# [Stored data]
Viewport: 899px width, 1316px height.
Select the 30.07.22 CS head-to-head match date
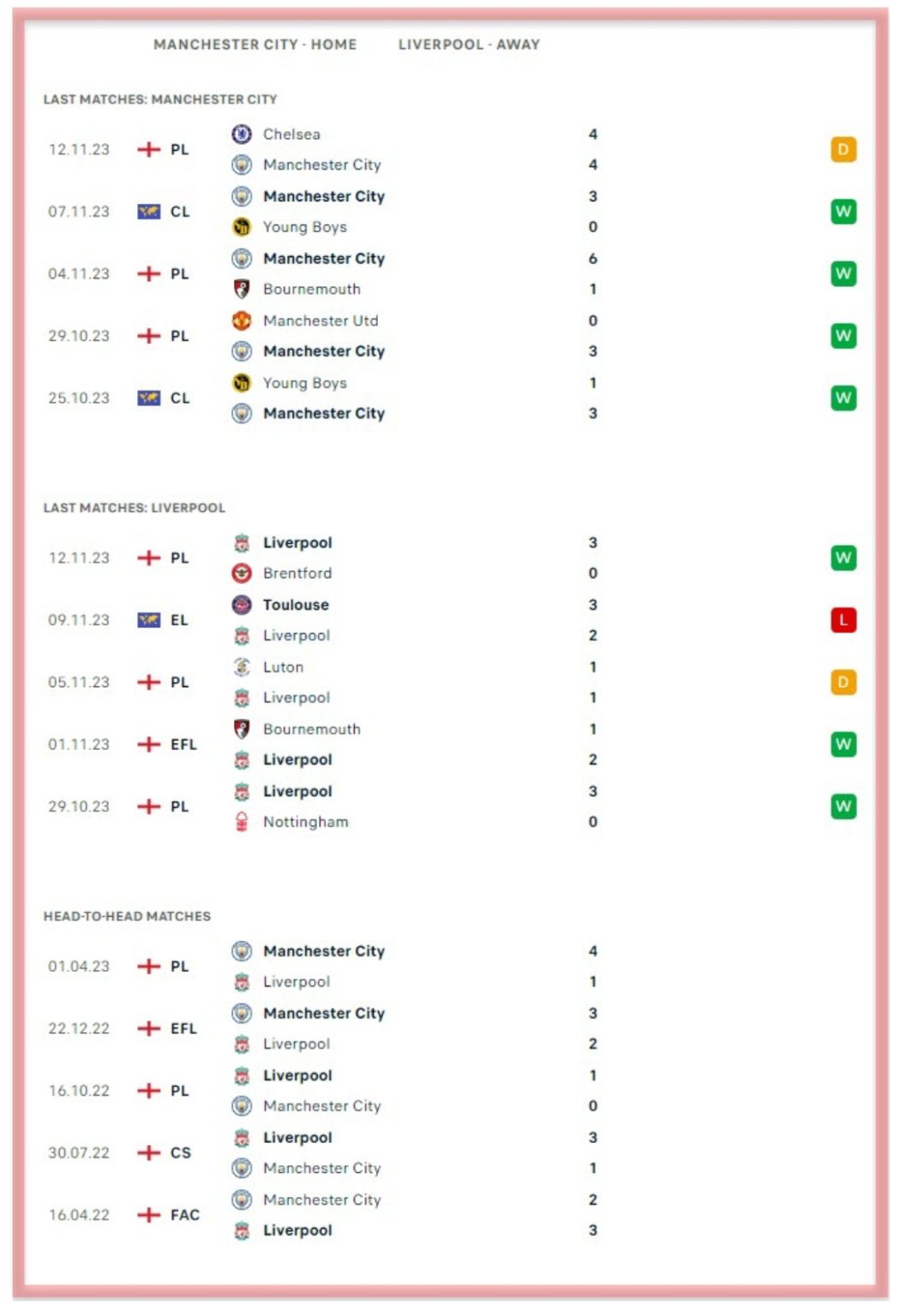[79, 1152]
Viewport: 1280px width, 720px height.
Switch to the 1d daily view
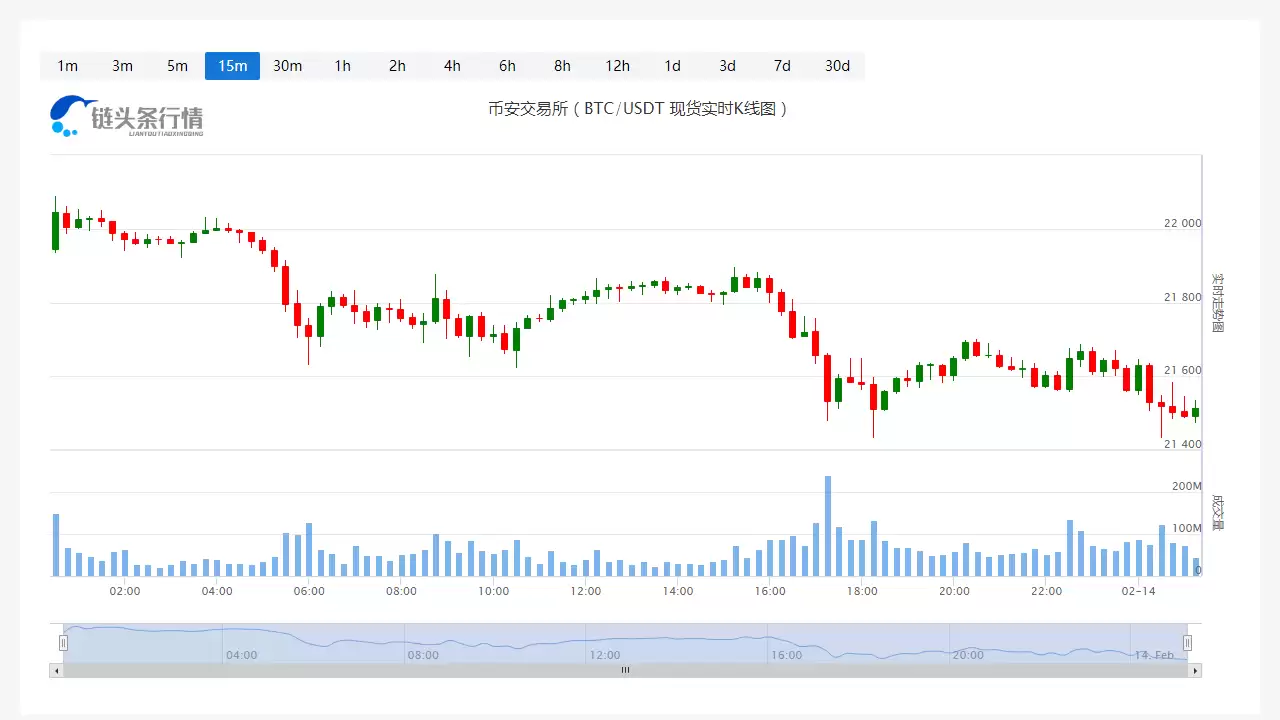click(x=672, y=66)
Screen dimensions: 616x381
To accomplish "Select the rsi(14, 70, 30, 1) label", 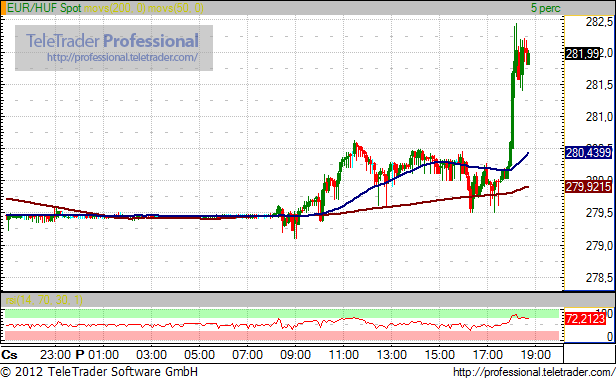I will click(44, 300).
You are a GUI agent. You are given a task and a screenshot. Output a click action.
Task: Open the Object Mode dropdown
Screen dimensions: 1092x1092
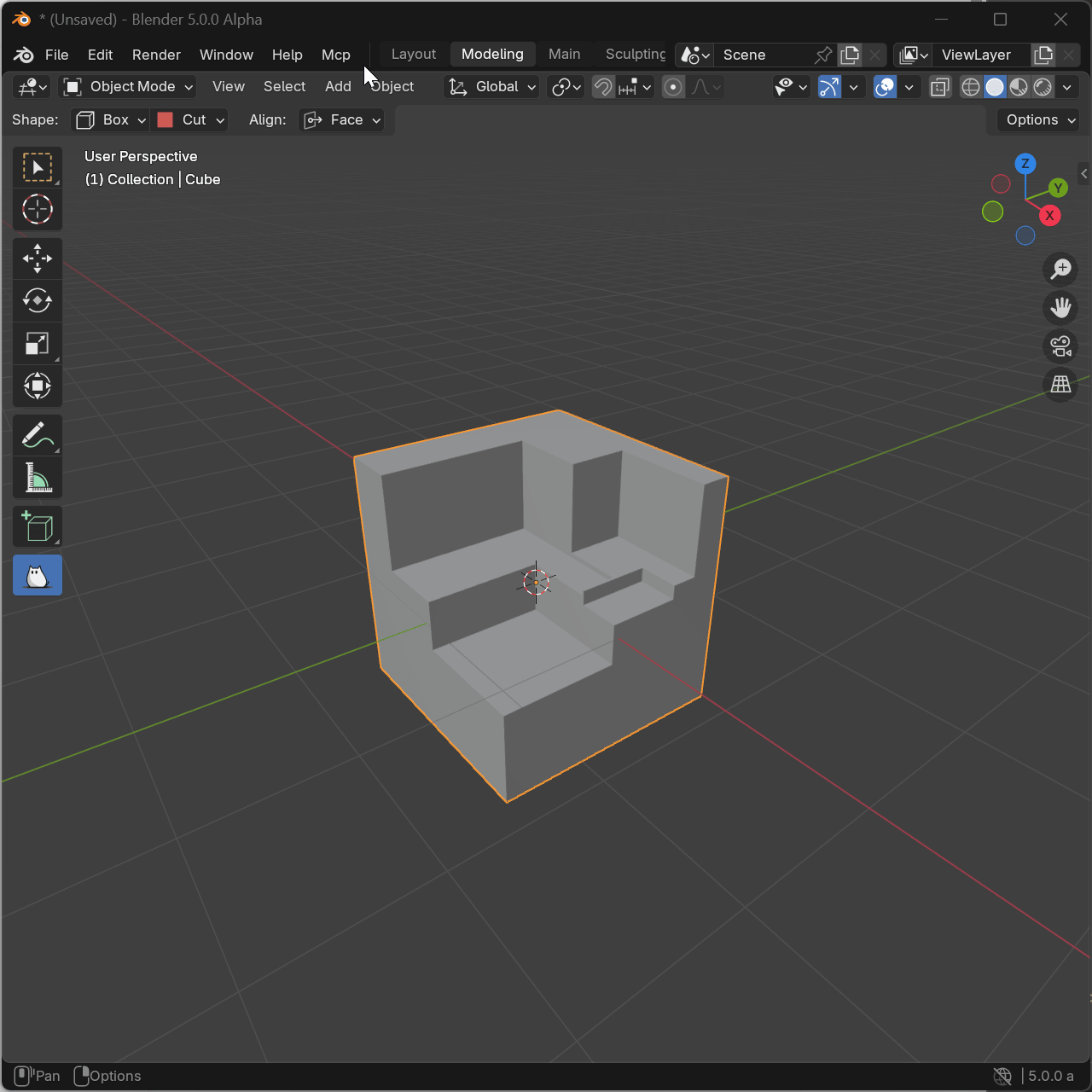click(x=129, y=87)
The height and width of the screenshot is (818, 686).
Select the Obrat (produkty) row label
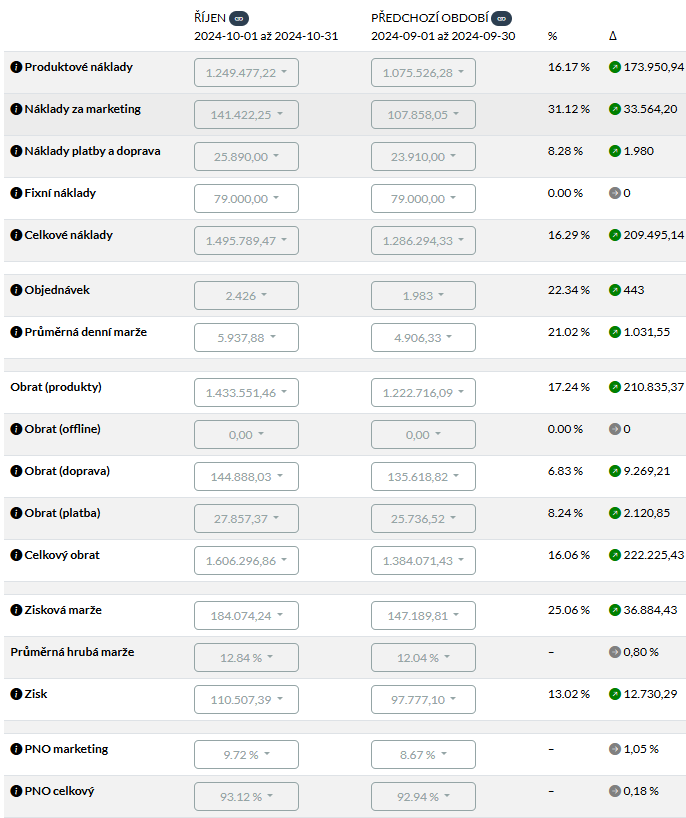point(56,387)
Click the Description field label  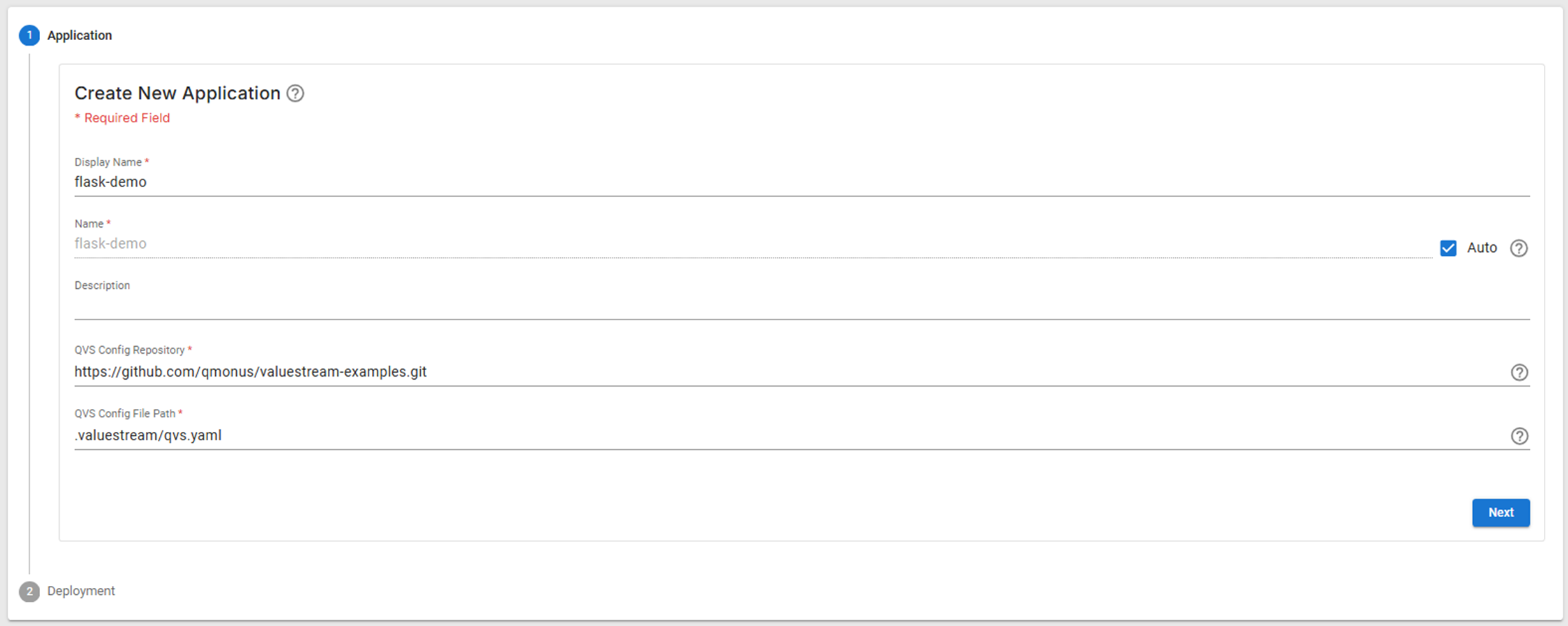coord(102,286)
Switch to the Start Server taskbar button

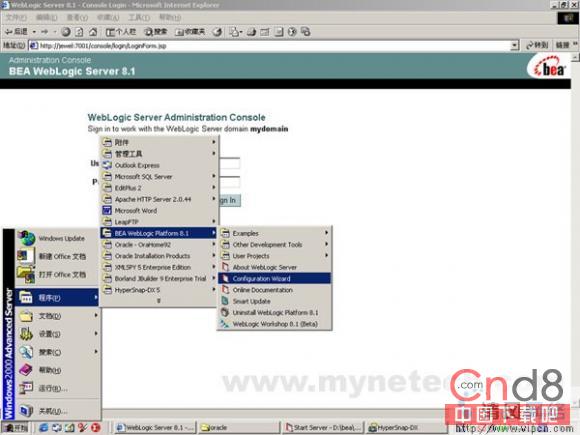324,428
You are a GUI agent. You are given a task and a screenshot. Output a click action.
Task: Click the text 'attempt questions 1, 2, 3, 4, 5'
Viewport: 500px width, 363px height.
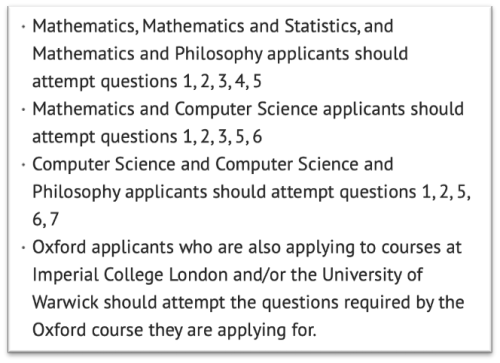(147, 82)
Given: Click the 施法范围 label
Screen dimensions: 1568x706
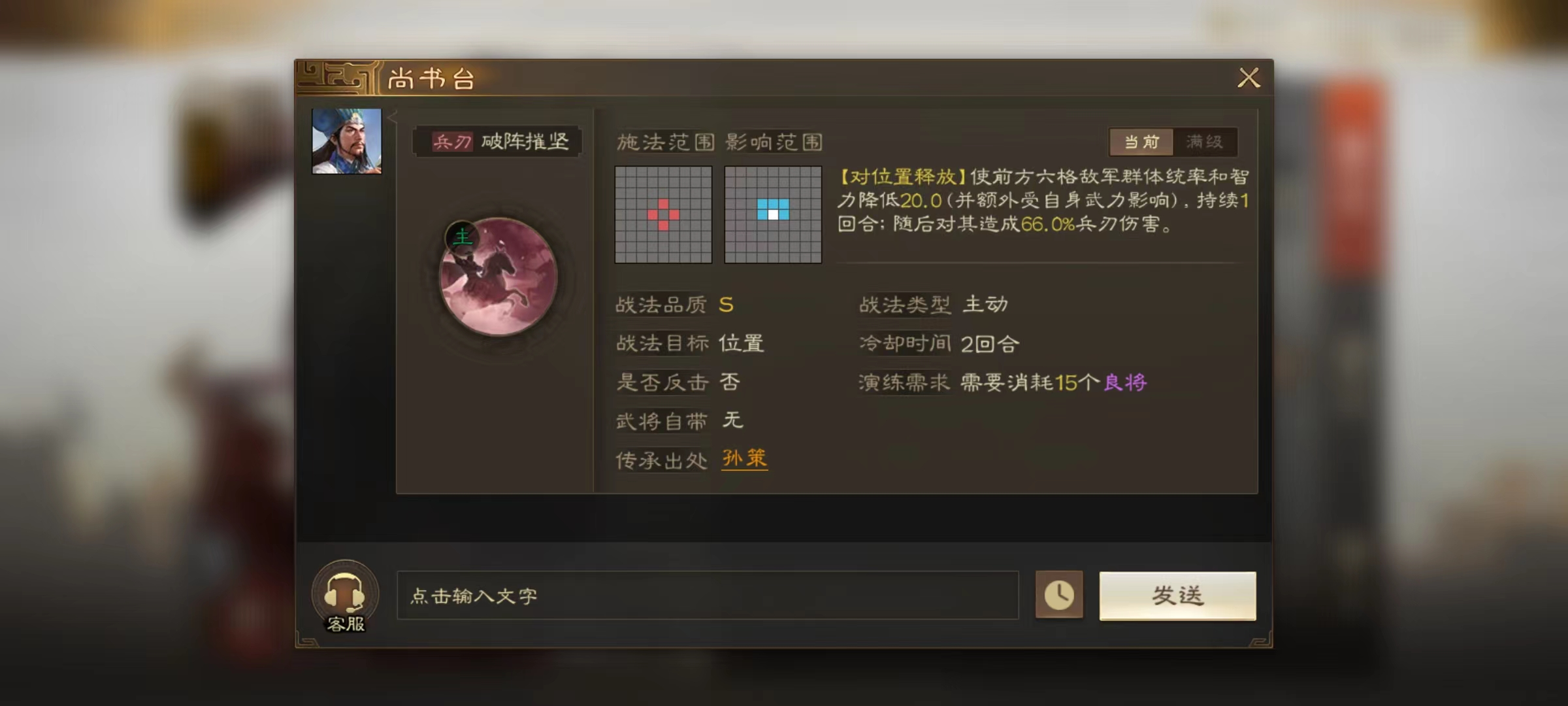Looking at the screenshot, I should click(666, 142).

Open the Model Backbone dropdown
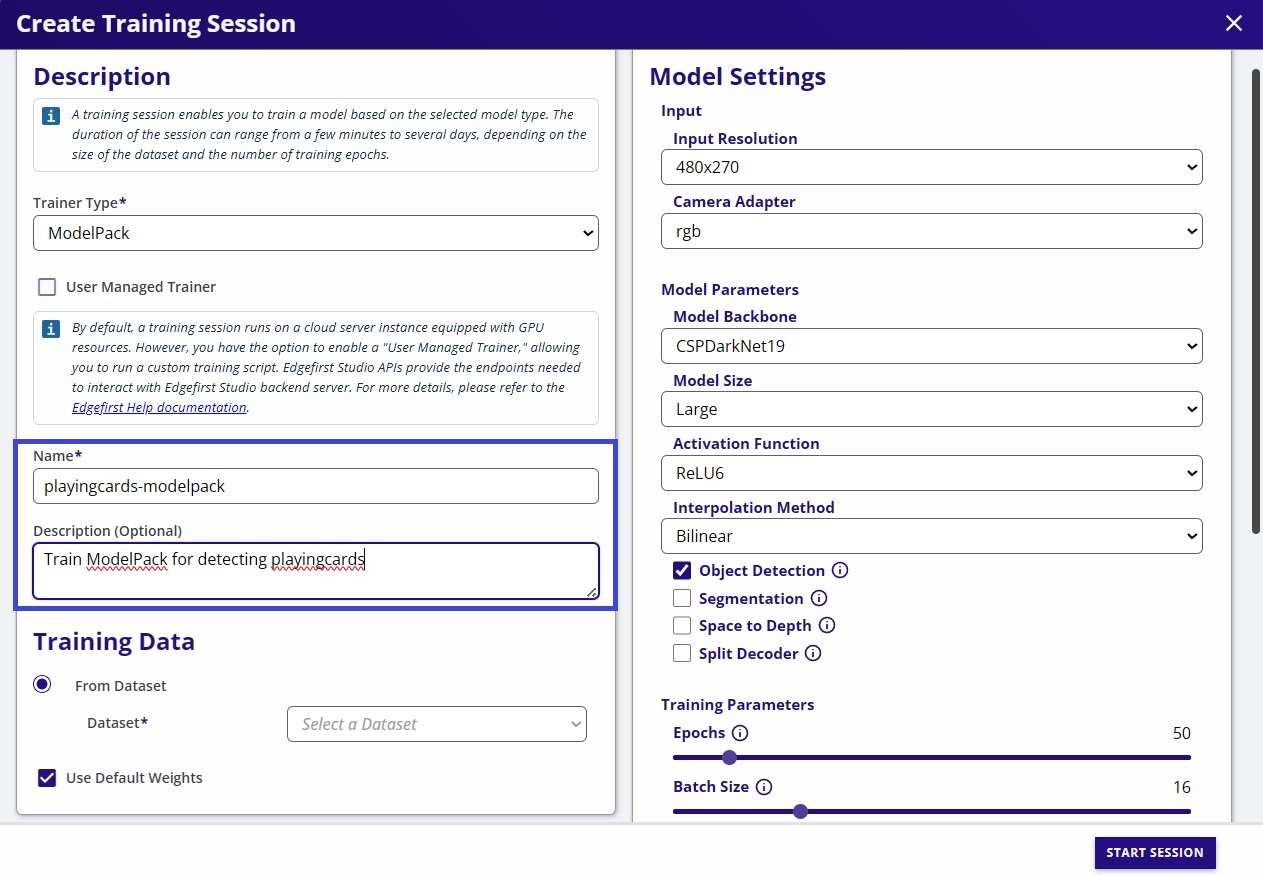tap(931, 346)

# [What needs to be done]
Your answer must consist solely of the lines from the one containing "Task: Click the" through the last line of the records above, copied exactly, with every picture left out.

# [Your solution]
Task: Click the text 'attempt questions 1, 2, 3, 4, 5'
Viewport: 500px width, 363px height.
(147, 82)
Given: Click the 施法范围 label
Screen dimensions: 1568x706
Looking at the screenshot, I should click(666, 142).

Open the Model Backbone dropdown
tap(931, 346)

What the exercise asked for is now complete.